Exercise
The number of lines with the string "Identify" in the listing below is all that should be reported.

[[ Data shown, beginning ]]

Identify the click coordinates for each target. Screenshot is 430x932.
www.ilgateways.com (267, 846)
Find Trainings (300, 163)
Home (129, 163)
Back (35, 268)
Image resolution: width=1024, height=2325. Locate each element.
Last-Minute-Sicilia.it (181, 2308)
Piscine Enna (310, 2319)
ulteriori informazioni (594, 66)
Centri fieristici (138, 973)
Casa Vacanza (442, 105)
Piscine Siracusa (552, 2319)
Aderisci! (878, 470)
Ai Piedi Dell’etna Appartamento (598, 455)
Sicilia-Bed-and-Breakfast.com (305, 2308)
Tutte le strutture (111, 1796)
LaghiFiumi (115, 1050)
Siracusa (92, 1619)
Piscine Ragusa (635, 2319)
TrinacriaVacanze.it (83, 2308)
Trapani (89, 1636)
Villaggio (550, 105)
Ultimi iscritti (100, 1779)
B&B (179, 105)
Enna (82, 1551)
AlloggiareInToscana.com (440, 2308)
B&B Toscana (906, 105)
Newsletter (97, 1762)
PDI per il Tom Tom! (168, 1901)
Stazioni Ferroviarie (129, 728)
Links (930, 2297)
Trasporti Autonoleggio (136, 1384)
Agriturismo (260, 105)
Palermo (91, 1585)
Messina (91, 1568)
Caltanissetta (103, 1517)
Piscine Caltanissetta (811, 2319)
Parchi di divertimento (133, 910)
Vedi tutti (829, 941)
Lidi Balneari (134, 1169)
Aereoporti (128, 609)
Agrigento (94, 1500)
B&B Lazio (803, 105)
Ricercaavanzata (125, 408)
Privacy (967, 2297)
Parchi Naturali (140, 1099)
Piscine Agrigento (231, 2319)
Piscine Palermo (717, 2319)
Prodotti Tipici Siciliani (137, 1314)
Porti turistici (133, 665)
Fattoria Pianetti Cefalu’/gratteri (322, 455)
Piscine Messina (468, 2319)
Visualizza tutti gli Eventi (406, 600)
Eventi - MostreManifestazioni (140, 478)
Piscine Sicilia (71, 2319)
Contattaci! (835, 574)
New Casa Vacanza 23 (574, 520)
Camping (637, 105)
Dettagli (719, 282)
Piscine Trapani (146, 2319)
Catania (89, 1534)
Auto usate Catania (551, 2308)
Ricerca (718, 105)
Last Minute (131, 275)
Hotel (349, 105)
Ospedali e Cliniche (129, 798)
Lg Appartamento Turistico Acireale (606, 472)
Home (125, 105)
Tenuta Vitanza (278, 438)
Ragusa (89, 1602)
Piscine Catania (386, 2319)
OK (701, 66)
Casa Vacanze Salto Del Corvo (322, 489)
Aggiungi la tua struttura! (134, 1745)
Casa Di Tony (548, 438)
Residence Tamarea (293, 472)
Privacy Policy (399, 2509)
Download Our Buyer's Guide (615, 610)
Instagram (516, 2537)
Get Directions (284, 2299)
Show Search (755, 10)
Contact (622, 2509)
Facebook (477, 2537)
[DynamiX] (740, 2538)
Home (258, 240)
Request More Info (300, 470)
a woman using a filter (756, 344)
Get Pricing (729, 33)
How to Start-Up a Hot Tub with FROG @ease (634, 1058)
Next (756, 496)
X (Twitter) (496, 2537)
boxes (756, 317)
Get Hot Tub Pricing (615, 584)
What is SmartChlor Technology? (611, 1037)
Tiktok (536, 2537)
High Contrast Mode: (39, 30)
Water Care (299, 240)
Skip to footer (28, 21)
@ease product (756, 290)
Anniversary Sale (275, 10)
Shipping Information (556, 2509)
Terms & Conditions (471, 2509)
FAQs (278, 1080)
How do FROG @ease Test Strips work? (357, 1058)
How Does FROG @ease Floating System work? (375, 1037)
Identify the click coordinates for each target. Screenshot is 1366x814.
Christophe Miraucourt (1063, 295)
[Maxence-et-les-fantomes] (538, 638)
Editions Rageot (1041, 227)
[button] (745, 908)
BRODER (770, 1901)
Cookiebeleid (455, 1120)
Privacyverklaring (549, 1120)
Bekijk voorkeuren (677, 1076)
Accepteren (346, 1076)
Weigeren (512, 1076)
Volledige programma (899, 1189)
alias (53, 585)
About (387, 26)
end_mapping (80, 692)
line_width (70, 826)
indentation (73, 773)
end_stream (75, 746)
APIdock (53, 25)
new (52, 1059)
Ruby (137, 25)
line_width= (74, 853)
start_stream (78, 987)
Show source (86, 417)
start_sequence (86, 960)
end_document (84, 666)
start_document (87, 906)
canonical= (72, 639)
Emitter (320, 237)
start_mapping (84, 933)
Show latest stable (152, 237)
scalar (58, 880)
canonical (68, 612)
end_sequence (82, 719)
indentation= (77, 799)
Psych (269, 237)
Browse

[[ Data shown, end ]]

Written response
2